+++ RECORDS FOR THE TASK +++
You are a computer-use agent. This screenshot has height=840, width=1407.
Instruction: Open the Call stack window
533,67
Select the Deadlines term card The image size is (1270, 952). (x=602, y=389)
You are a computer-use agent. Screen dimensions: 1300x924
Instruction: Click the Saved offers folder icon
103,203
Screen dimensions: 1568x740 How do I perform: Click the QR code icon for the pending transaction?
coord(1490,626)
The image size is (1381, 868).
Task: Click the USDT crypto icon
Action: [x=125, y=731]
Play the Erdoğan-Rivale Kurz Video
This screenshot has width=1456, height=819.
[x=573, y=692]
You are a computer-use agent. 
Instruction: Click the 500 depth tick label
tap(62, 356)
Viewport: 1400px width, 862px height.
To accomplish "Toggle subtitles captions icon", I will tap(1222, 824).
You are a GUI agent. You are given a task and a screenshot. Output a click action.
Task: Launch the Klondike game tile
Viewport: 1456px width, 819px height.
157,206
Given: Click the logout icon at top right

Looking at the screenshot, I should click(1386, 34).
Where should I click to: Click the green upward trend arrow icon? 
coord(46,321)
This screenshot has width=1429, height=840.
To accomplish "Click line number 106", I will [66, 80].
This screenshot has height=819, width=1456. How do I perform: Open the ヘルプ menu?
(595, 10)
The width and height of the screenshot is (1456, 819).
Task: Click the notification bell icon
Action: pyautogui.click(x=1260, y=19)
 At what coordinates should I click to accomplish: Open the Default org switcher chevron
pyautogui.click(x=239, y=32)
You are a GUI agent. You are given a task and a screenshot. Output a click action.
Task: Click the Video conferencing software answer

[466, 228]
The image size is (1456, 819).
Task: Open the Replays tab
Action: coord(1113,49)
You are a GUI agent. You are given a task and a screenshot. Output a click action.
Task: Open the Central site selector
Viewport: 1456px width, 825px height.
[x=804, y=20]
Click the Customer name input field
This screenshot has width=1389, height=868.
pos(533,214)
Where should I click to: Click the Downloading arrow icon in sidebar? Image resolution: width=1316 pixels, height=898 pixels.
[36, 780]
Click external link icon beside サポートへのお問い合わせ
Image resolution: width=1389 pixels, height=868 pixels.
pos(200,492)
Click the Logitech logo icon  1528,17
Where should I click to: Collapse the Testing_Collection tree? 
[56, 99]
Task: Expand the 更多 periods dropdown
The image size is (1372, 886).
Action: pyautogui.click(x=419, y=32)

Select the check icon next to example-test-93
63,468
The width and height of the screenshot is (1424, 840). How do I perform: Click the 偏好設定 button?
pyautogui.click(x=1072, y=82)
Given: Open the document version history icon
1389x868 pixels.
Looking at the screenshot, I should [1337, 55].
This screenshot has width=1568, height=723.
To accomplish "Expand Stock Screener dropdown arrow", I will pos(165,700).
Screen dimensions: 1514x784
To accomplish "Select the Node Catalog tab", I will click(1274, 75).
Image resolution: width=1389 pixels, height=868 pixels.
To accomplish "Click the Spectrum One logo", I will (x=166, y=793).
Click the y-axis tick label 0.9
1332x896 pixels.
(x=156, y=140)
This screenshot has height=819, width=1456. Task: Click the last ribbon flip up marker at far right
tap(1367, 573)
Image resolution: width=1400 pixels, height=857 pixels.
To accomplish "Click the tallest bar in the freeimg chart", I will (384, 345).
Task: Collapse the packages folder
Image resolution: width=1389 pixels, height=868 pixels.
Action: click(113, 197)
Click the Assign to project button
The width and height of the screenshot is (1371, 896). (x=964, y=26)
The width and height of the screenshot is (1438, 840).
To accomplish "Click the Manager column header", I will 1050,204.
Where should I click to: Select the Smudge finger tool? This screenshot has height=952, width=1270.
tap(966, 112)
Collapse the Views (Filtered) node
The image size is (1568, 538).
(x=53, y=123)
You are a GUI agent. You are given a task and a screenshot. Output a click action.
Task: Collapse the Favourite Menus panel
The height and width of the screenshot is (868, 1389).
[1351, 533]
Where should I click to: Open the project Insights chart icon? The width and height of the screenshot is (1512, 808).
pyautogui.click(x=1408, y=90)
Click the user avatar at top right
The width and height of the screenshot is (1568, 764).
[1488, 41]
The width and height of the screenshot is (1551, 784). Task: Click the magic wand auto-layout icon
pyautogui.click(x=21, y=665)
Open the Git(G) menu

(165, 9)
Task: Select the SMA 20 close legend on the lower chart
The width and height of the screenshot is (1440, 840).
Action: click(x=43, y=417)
+++
§ **TASK BRIEF**: Only the lines containing the word "Expand" should be returned from the data above.

§ **OUTPUT**:
Task: Expand the 更多 periods dropdown
To accomplish "Expand Stock Screener dropdown arrow", I will pos(165,700).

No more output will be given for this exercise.